Ya lo adivinó usted, lector querido: contemplaban, el Zócalo, el ombligo de la Luna, el centro de toda reunión y manifestación de todas las voces: la segunda plaza más grande del mundo. Por ello es de extrañar que, fascinados y atónitos ante la grandeza, la multitud y la diversidad quisieran conquistarlo todo.

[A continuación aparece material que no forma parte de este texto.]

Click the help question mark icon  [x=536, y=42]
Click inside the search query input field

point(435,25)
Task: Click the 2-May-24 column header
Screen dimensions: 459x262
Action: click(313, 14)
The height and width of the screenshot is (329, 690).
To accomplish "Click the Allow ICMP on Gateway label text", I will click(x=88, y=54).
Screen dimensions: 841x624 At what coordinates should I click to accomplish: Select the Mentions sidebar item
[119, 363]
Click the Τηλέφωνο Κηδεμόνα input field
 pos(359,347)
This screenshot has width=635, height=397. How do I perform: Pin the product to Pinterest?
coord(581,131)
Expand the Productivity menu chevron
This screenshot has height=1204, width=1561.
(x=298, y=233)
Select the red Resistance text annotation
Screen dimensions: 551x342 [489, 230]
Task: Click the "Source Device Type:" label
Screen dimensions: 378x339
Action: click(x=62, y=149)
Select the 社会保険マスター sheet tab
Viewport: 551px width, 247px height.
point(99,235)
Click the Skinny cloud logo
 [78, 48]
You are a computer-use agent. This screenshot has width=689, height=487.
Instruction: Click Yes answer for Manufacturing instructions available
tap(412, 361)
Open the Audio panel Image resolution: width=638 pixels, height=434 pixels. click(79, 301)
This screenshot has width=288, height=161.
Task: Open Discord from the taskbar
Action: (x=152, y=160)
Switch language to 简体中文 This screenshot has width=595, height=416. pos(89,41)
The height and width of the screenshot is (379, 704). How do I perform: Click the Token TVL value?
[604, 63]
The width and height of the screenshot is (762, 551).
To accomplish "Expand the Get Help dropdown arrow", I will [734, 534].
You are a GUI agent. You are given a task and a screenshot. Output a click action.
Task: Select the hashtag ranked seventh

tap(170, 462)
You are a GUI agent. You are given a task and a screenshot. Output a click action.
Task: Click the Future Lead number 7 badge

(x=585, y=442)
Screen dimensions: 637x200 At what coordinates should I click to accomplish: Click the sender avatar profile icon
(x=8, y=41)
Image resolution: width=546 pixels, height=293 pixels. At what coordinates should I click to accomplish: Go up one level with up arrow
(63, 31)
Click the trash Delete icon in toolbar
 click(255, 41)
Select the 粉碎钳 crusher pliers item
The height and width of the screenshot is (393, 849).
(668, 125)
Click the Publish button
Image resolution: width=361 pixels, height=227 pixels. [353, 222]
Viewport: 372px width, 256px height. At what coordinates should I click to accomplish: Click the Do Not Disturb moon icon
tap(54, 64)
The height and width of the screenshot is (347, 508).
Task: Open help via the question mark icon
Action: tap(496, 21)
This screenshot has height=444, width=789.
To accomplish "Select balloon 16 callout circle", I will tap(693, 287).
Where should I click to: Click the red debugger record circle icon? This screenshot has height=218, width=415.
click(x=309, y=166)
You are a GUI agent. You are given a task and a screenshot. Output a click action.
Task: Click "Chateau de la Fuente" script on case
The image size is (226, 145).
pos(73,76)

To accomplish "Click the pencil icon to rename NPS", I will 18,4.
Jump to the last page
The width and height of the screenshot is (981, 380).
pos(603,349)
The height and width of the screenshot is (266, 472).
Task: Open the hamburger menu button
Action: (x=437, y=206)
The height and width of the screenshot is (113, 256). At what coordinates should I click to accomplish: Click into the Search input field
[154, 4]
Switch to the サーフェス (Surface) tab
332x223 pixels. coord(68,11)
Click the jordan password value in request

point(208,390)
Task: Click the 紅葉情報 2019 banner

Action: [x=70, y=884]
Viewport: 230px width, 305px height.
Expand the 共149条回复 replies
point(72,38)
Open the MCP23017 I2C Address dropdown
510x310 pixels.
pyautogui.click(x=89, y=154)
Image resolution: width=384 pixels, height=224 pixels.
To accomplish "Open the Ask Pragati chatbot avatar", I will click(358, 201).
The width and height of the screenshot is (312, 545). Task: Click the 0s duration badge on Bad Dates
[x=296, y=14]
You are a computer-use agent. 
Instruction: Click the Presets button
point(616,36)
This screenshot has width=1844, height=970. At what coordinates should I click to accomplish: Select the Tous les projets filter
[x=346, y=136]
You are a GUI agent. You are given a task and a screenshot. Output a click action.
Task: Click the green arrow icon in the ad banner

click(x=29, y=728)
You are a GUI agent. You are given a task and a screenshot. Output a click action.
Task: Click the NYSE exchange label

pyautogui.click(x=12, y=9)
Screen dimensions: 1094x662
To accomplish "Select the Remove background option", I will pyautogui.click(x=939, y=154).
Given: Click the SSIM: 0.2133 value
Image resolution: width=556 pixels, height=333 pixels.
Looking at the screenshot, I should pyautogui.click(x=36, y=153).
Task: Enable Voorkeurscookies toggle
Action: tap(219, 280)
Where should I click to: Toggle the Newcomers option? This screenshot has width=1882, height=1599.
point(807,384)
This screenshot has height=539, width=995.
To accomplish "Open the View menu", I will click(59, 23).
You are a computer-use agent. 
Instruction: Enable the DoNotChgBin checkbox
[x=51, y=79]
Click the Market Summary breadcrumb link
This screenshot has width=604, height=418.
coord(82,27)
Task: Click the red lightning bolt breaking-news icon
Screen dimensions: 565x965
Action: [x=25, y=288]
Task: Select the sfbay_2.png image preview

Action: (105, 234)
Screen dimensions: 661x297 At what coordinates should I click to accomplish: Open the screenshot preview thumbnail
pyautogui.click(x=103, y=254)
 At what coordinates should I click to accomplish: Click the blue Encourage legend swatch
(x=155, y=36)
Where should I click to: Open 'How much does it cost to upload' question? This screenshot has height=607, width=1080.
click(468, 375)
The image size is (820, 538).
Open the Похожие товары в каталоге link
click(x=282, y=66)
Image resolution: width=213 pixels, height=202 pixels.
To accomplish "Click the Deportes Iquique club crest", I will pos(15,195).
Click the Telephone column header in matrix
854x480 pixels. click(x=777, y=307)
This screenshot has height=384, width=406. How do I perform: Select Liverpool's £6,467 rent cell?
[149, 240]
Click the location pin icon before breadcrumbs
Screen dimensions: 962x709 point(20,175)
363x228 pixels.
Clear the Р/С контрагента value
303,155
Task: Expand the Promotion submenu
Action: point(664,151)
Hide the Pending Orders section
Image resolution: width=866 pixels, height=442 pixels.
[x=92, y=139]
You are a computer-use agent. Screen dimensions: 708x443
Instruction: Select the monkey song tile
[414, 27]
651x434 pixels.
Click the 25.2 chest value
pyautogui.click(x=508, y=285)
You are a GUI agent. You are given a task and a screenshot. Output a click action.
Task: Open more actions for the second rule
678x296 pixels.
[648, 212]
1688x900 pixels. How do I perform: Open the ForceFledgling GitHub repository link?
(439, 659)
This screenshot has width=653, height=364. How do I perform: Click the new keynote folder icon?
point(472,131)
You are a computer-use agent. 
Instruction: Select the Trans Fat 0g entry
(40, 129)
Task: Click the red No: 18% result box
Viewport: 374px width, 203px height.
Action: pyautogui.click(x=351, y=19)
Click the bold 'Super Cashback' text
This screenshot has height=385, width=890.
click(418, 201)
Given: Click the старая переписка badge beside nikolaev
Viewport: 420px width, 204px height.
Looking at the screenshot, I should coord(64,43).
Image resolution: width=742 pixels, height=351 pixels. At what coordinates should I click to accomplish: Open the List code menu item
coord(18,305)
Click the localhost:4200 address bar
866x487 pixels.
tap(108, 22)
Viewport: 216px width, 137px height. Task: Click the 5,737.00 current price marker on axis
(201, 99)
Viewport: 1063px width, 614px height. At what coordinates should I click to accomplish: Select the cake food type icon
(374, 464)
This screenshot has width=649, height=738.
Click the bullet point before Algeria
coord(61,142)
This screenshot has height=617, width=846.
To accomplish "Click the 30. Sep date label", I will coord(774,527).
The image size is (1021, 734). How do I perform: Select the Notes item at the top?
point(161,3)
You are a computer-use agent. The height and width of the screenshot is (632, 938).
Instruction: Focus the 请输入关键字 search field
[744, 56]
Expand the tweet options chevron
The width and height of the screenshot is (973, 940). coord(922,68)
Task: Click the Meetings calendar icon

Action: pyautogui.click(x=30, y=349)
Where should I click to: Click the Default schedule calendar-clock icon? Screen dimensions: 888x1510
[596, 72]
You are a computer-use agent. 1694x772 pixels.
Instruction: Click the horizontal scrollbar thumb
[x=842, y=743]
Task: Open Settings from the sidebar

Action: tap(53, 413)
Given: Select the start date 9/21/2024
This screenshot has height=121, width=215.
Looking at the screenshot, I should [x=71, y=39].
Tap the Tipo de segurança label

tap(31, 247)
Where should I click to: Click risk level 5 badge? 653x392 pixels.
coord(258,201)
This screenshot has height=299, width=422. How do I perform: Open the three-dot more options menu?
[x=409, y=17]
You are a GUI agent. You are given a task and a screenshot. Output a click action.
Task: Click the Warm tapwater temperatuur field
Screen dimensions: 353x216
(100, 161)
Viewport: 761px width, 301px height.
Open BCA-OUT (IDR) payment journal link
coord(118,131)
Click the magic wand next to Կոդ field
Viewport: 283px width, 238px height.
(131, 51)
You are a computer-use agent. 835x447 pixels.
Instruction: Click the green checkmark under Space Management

En terrorífica pero impecable estrategia el ejército español supo que debía acabar con todo:  destruir edificaciones, poderes del gobierno y administración, educación, religión, crímenes y castigos y todo el arte y cultura de aquel pueblo. Muy rapidito, iniciaron la nueva traza de aquella superficie, que abarcaba cerca de 46 mil metros cuadrados, y pusieron manos a la obra. Una vez que el Templo Mayor fue completamente arrasado, los españoles hicieron un trabajo casi artesanal de una violenta eficacia.

Reorientaron la plaza y utilizaron las mismas piedras de la destrucción para construir la nueva arquitectura de la Nueva España. Durante los primeros años coloniales, la plaza estuvo circundada al norte por la nueva iglesia (hoy Catedral Metropolitana) y al este, por el nuevo palacio de Cortés, edificado sobre las ruinas del palacio de Moctezuma (hoy Palacio Nacional). En el lado oeste se construyeron los Portales de Mercaderes; al sur, el Portal de las Flores y a su lado el Palacio del Ayuntamiento, sede del gobierno de la ciudad desde entonces.

Después —porque acomodada al sapo es la pedrada — la gran plaza cambió de nombre muchas veces: la llamaron Plaza de la Constitución, Plaza de Armas, Plaza Principal y Plaza del Palacio. A pesar de ello nuestro nombre favorito, el que más nos gusta, proviene directamente del siglo XIX. Directamente del proyecto de un monumento que planeaba construir Antonio López de Santa Anna, para hacer homenaje a su pierna perdida en batalla: una gran columna que se iba a levantar en el centro de la plaza de la que solamente se construyó la base, es decir el zócalo.

No hace falta decir que la magna obra jamás se concretó, que han cambiado gobiernos, vanidades, espacios y recintos de poder, pero que el Zócalo todavía convoca y permanece.